:: Given entries

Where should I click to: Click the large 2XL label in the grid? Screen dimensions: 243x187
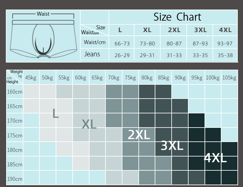coord(139,135)
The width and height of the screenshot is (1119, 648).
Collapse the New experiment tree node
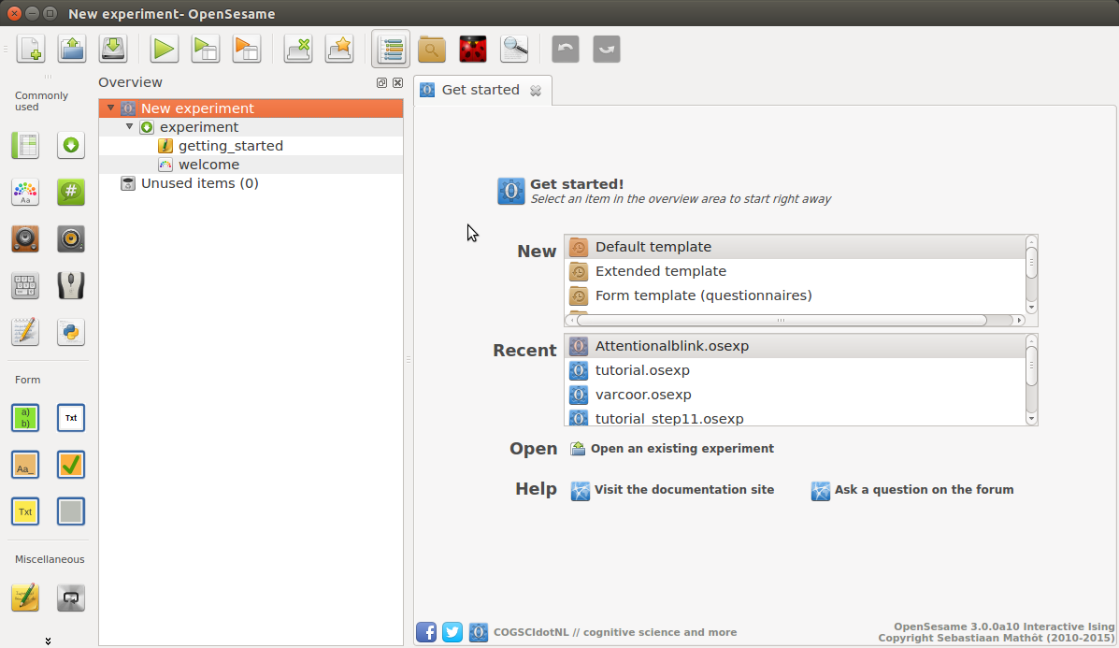tap(110, 108)
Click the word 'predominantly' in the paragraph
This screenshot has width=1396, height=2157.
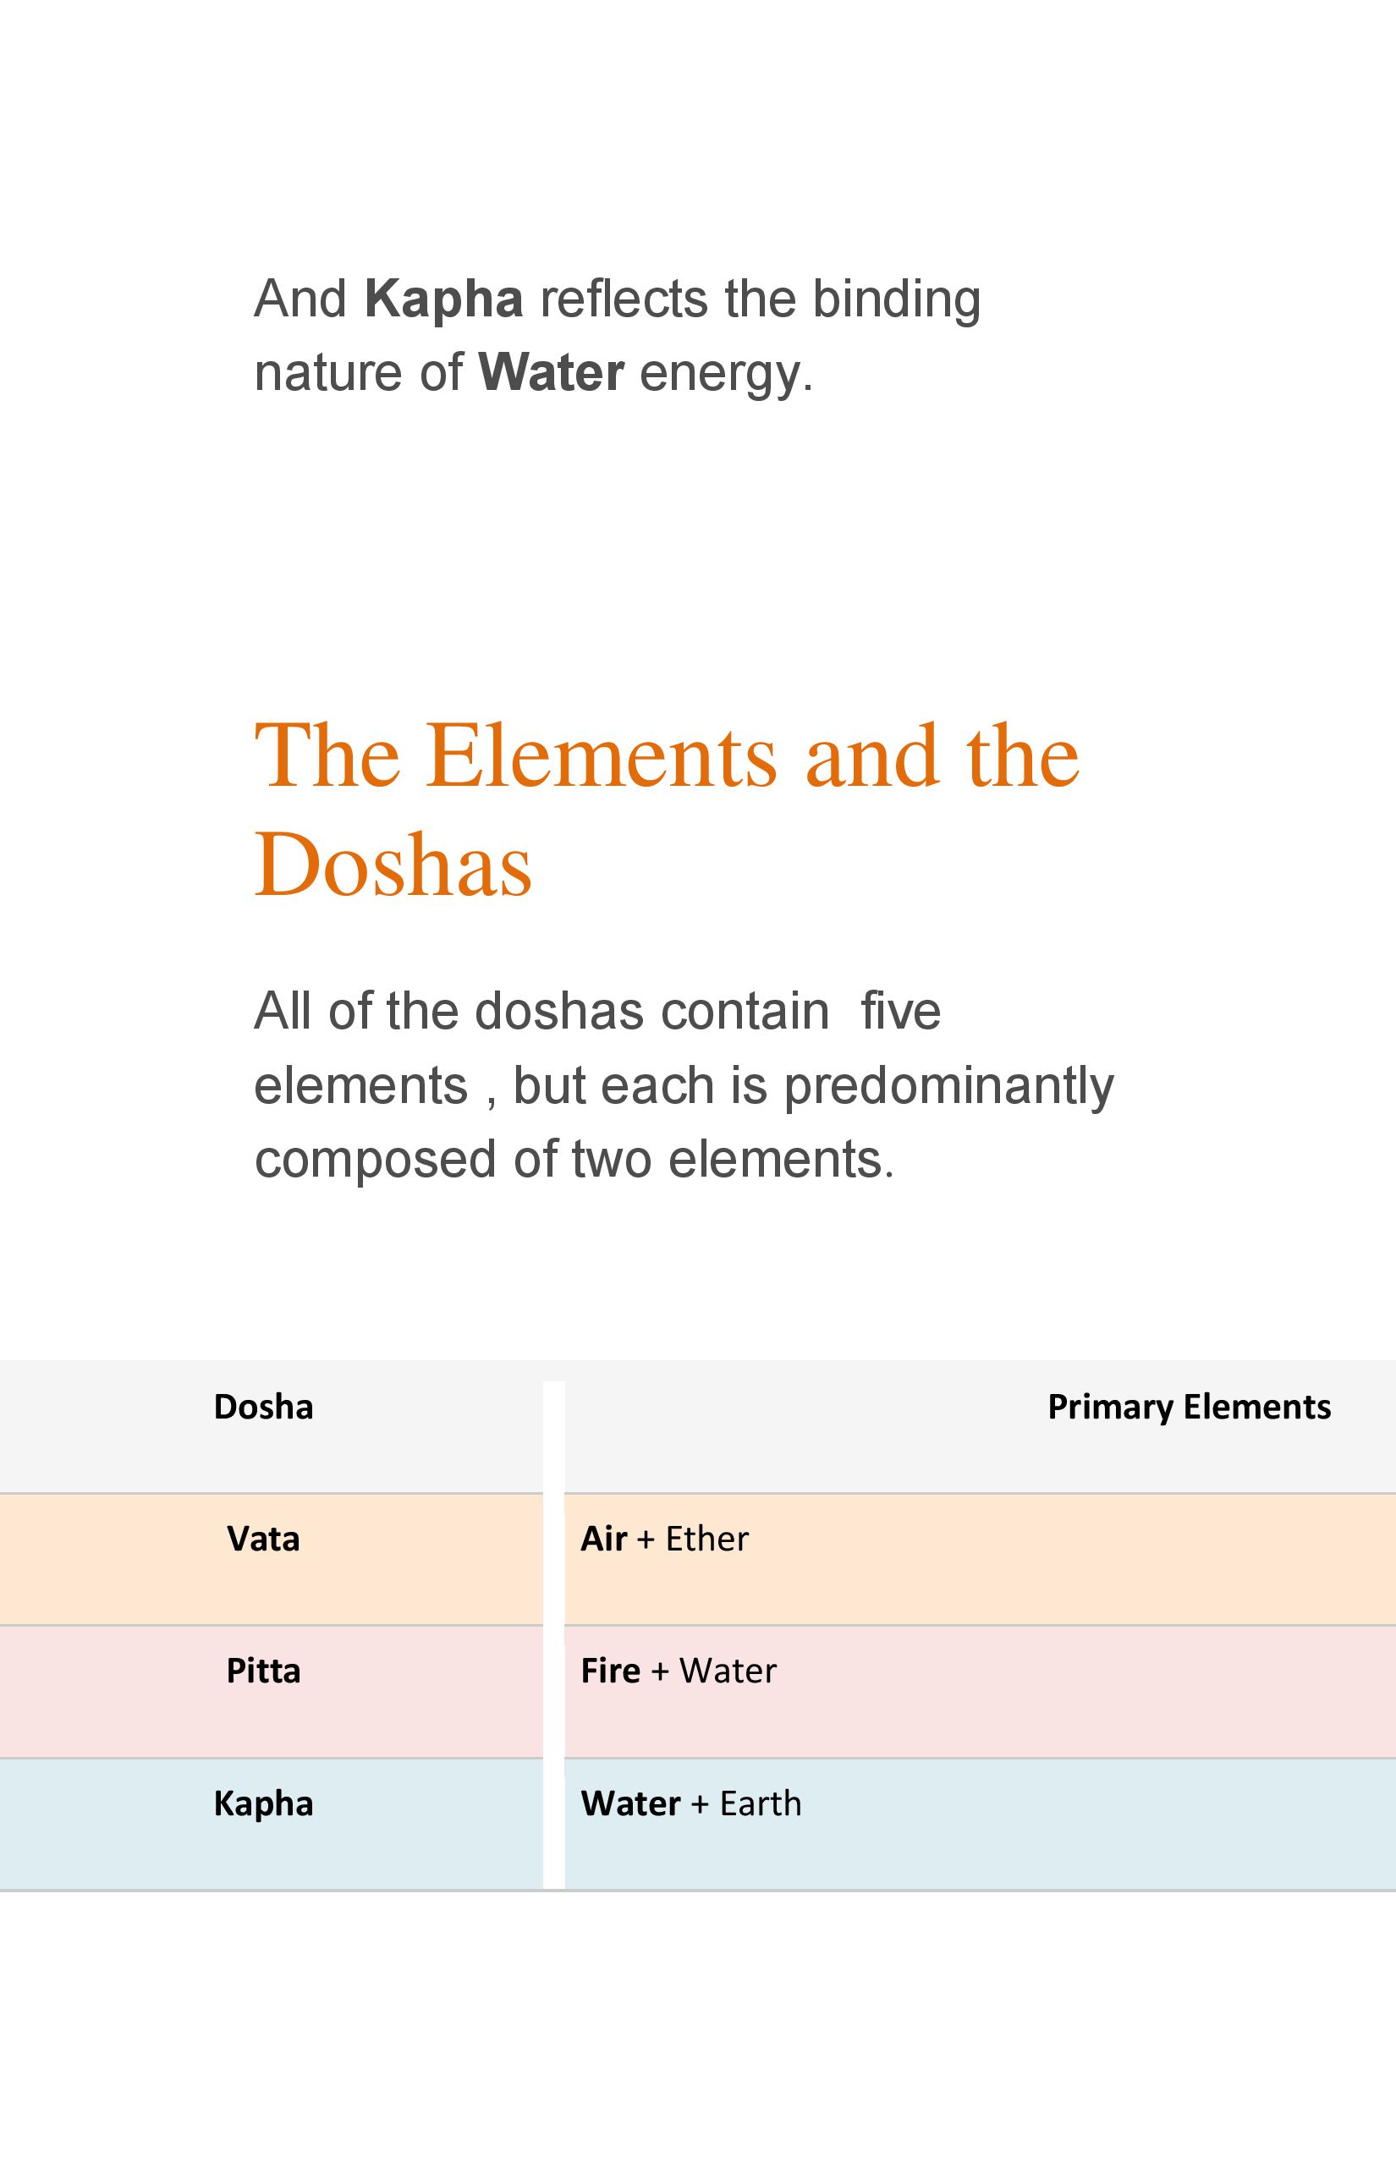pos(949,1086)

::::

» Directions
Reproduce each line of the records exactly, and omit every picture.

» Solution to the exercise
Where should I click to: Click the large 2XL label in the grid? Screen dimensions: 243x187
coord(139,135)
The width and height of the screenshot is (1119, 648).
Collapse the New experiment tree node
tap(110, 108)
Click the word 'predominantly' in the paragraph
This screenshot has width=1396, height=2157.
pos(949,1086)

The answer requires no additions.